The way it works with an auto-transformer is that half the VA is coupled magnetically from one 120V winding to the other, and half the VA is current conducted through one 120V winding.
Make sure the neutral connection to the (two) 120V windings can carry 2x the current you're putting it each of L1, L2. It will be exactly the current your 120V load is drawing. One easy way to do this is with four wires, two for one 120V winding to L1, N and two for the other 120V winding to N, L2.
Often, full isolation transformers have a slight turns ratio difference between primary and secondary to make up for transformer losses in output voltage under moderate load. This is minor and typical no more than 2% increase in no-load output voltage compared to input voltage.
Which should work fine in the intended direction of conversion from primary to secondary.
The two 120V secondaries will be identical, which is as good as you can get for 240V isolated in, 120 series with 120 for 120/240V out.
If always stepping down from 240V to 120V, or always stepping up from 120V to 240V, you'll always have a bit of voltage sag. That's where you might prefer to start with +2% voltage no-load, sagging to -2% under full load. Instead, you'll get 0% sag no-load to -4% full load. Not a problem with an inverter delivering rock solid 120Vrms, so long as you don't also have excessively long skinny wires.
I haven't run into a situation of an inverter complaining about powering up a transformer yet, but about my only first-hand experience is 5000W Sunny Island feeding a 9kVA toroid as auto-transformer.
This issue is that a transformer with a winding intended for say 120V, has enough inductance to keep current extremely low (< 1% of rated current) for 1/2 cycle of AC without "saturating". Then polarity reverses, and it again blocks current flow.
When power is removed, leaving the core magnetized to some degree, next time power is reapplied it may magnetize core further in same direction, or demagnetize in opposite direction.
If it gets hit twice in the same direction (positive going cycle just before turn-off, another positive going cycle when turned back on), the core can saturate and cease acting like a big inductor. Instead, only winding resistance limits current to about 10x to 50x nominal.
I'm testing this at work right now. I got 70A peak current through a 12Arms transformer (that's only about 4x or 5x peak.)
One transformer manufacturer recommended using the outer layer winding as the driven one, rather than inner layer. That has more leakage inductance to the air, so saturation of core has less effect.

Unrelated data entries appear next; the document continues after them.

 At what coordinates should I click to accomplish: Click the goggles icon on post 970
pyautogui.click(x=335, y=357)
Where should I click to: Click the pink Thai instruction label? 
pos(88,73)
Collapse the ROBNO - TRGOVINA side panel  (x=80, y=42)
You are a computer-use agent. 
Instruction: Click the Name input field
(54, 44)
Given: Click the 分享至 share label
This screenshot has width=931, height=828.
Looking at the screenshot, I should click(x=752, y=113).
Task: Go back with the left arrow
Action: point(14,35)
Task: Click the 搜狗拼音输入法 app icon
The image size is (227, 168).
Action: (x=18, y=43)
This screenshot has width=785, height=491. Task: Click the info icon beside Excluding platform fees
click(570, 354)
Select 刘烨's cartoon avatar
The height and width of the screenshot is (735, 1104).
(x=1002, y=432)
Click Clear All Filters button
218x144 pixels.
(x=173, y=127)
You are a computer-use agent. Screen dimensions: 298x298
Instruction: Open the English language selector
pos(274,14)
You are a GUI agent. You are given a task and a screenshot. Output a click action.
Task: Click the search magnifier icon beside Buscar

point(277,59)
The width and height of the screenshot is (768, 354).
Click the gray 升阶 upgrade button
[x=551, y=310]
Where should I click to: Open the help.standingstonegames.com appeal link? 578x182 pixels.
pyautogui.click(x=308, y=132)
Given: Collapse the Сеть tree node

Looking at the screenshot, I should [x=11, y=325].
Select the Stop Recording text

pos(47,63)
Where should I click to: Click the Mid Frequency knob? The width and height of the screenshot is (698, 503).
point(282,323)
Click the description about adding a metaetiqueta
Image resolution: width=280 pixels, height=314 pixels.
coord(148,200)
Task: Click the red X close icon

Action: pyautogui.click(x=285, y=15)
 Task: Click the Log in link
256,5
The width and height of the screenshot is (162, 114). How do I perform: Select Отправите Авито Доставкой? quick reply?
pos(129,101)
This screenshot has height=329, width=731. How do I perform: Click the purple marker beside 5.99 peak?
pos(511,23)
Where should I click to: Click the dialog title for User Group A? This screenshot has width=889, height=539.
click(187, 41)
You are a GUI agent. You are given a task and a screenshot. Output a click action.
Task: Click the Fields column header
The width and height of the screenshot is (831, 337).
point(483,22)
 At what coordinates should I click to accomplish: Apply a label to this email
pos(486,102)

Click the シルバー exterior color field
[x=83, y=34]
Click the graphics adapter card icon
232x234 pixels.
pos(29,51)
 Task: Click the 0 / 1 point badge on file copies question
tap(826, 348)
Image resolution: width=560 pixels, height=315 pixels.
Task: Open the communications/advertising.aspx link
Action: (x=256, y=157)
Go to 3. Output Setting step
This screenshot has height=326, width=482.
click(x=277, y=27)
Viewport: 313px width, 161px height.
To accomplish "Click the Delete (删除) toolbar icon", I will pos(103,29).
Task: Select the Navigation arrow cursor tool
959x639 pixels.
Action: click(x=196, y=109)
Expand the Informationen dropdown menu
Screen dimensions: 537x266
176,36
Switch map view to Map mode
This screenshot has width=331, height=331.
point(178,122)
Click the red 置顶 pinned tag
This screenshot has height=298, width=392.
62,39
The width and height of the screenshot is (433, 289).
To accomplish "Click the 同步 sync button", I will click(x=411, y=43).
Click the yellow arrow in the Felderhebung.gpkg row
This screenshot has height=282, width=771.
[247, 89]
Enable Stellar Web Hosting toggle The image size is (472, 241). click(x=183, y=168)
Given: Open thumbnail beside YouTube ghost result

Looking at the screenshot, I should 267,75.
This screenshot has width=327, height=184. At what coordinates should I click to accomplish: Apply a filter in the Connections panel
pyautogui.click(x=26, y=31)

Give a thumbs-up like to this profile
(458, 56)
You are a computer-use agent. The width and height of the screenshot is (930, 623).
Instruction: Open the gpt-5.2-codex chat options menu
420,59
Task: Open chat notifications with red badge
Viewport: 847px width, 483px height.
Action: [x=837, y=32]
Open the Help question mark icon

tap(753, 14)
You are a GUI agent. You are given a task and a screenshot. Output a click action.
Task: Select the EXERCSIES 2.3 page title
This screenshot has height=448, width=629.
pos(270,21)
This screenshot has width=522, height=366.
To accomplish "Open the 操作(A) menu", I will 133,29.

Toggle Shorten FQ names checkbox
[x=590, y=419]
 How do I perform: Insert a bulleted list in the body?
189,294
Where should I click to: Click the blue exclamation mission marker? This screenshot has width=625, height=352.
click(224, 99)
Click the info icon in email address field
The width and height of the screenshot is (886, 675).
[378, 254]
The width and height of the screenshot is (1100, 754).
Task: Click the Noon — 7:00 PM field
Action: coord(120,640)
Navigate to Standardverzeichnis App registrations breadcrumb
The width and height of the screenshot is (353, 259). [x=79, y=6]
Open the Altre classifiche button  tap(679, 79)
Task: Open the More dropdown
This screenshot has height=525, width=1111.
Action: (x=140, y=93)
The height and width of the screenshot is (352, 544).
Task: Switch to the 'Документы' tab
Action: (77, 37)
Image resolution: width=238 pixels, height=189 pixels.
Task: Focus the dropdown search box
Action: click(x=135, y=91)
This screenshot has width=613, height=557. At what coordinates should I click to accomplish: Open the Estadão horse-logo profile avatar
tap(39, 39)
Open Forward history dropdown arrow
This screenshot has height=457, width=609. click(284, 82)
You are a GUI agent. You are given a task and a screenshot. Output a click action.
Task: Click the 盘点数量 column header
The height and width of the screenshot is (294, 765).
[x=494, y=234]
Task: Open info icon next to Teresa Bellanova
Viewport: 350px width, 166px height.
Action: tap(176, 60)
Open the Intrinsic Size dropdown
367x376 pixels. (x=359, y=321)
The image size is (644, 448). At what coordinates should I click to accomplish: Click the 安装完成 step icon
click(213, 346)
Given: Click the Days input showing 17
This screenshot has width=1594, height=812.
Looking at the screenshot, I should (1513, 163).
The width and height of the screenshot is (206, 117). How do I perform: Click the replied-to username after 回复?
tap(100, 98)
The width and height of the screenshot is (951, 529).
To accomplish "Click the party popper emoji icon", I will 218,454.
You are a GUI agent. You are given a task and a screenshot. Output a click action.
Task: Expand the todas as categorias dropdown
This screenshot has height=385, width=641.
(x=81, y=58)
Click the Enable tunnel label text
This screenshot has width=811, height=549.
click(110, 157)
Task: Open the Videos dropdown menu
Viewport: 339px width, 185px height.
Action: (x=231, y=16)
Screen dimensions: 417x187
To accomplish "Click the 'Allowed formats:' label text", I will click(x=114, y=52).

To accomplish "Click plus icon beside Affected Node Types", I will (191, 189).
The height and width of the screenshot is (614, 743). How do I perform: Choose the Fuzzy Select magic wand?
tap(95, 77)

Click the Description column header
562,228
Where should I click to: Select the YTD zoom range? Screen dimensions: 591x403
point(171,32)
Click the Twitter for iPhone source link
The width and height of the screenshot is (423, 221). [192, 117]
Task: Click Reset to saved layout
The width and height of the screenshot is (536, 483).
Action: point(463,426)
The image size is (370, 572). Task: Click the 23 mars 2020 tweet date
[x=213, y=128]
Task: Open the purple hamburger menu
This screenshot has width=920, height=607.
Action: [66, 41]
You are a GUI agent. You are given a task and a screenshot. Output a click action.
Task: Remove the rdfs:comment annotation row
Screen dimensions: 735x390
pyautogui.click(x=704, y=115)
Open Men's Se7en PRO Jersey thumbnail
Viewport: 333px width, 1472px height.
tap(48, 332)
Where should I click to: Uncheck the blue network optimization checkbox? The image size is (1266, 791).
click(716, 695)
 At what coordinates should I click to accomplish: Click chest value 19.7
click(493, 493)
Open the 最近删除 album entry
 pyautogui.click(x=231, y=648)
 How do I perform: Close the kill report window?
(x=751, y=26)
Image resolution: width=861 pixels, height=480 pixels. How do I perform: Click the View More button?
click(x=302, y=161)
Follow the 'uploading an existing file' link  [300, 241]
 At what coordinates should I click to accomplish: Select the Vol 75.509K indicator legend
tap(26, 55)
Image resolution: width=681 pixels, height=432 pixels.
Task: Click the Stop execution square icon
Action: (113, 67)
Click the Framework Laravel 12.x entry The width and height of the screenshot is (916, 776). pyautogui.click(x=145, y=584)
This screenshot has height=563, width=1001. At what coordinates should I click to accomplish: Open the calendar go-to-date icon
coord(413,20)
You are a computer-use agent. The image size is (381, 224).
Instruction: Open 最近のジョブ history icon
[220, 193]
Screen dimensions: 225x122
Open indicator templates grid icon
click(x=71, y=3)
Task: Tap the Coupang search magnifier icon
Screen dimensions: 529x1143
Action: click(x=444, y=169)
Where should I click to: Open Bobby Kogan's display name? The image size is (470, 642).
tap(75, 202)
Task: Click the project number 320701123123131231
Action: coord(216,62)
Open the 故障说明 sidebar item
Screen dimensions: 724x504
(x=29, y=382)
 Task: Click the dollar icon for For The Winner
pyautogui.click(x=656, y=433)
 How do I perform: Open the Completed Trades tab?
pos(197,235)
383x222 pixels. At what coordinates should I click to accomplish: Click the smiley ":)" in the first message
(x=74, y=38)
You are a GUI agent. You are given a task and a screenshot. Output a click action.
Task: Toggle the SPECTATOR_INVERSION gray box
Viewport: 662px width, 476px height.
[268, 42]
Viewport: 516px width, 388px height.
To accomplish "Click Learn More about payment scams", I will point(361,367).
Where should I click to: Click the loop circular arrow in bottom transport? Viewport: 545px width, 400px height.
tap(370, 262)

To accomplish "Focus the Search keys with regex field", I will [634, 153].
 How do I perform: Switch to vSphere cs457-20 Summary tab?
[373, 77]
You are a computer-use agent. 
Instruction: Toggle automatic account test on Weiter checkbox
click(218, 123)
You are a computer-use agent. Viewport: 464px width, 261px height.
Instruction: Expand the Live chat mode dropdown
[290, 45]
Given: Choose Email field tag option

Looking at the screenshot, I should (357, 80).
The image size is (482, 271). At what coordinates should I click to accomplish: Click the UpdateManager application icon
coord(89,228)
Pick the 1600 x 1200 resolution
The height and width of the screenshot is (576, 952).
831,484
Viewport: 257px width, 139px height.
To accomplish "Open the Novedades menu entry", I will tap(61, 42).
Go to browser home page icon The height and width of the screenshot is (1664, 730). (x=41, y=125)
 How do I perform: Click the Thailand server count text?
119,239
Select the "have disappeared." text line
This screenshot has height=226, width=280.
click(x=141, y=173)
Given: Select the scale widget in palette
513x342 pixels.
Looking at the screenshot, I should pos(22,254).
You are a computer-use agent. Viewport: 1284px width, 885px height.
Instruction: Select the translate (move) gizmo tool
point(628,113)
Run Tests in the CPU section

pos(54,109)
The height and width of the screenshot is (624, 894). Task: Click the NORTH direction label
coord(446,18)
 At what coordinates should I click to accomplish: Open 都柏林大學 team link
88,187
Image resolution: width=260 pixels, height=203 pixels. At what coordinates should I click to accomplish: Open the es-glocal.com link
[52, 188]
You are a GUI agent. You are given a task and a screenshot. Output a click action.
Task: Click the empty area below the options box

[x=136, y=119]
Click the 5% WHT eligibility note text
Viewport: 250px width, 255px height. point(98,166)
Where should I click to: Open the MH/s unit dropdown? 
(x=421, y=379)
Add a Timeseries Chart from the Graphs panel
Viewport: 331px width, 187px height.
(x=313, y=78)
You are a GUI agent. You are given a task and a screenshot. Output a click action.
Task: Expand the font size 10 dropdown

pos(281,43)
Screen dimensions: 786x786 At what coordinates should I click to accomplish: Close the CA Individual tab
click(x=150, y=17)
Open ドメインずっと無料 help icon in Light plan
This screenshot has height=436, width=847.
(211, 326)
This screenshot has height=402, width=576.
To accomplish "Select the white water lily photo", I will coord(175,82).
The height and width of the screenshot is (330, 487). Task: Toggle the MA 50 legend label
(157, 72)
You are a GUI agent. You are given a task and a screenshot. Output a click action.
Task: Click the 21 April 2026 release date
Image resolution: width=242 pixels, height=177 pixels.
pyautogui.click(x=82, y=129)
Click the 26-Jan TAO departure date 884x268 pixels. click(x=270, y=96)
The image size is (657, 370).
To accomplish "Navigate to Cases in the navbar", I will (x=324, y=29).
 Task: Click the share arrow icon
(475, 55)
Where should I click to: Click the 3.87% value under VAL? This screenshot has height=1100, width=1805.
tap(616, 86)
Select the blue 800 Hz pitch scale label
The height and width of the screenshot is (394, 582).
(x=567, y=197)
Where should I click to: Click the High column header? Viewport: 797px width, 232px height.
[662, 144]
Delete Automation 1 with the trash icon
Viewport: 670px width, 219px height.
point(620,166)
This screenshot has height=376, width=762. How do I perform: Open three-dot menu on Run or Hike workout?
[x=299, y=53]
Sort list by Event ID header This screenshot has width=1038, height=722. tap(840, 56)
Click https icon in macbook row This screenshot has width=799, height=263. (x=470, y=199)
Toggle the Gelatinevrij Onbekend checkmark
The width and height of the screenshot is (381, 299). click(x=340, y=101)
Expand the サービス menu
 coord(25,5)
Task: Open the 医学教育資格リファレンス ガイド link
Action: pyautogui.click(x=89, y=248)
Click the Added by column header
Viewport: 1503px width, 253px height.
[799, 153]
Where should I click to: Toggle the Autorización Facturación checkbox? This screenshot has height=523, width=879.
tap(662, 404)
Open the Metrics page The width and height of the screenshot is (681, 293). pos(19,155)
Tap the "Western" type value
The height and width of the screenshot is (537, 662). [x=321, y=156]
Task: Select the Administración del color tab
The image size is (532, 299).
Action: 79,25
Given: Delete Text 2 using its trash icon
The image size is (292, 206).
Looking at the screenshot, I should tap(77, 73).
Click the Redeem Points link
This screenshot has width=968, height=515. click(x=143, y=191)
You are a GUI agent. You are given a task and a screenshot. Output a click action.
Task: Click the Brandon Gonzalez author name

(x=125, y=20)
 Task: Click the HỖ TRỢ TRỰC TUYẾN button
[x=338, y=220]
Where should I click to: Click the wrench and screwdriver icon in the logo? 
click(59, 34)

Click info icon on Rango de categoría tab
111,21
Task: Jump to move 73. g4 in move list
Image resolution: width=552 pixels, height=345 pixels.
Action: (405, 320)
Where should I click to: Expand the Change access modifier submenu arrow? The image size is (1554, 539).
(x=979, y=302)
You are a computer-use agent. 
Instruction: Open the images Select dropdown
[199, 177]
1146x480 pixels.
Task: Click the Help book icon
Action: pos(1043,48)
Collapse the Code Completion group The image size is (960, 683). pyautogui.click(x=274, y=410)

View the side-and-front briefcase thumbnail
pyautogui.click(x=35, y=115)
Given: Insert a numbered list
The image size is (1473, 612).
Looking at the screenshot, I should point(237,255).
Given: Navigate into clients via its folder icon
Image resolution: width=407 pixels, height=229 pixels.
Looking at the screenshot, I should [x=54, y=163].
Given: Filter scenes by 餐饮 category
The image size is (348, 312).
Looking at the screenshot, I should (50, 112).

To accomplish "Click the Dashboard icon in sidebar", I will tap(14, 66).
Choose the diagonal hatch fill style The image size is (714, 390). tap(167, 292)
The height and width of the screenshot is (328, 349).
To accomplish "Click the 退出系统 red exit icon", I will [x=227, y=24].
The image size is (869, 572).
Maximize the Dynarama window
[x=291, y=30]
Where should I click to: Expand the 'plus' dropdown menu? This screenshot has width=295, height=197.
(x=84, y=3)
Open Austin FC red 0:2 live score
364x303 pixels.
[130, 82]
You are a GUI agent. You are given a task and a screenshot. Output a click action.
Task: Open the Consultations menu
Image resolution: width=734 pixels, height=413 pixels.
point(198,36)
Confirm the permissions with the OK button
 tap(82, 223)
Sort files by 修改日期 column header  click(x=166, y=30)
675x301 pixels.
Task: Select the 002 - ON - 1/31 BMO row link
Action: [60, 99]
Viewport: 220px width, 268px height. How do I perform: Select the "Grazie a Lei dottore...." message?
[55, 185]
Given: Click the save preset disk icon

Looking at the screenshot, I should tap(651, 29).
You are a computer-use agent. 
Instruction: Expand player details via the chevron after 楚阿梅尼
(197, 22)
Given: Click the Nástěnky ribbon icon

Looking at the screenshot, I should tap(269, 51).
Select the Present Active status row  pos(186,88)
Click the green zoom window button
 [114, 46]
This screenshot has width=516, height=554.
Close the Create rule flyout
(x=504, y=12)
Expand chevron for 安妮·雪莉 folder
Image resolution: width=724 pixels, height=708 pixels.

I would expect cheap undersized transformers to be more of a problem. Also cheap marginally designed inverters.
If you buy an isolation transformer with 2x 240V primary windings and 2x 120V secondary windings, and if each 240V winding can handle the current you want, you can make an auto-transformer that should never saturate.
Connect the two 240V windings in series, 240V + 240V = 240/480V split-phase. Now feed the outer L1 & L2 with your 240V inverter and have center tap as neutral (bonded to ground for an off-grid system; can't help you with autotransformer on a grid-tied system.)
Because you're using a 240V winding for 120V, it has 100% margin and should never be driven into saturation.
Brute force and big iron wins.
I don't expect anyone who isn't a magnetics guy to understand this. I'm just learning it. But avoiding the problem is necessary to prevent tripping of circuit breakers or causing inverter to shut down.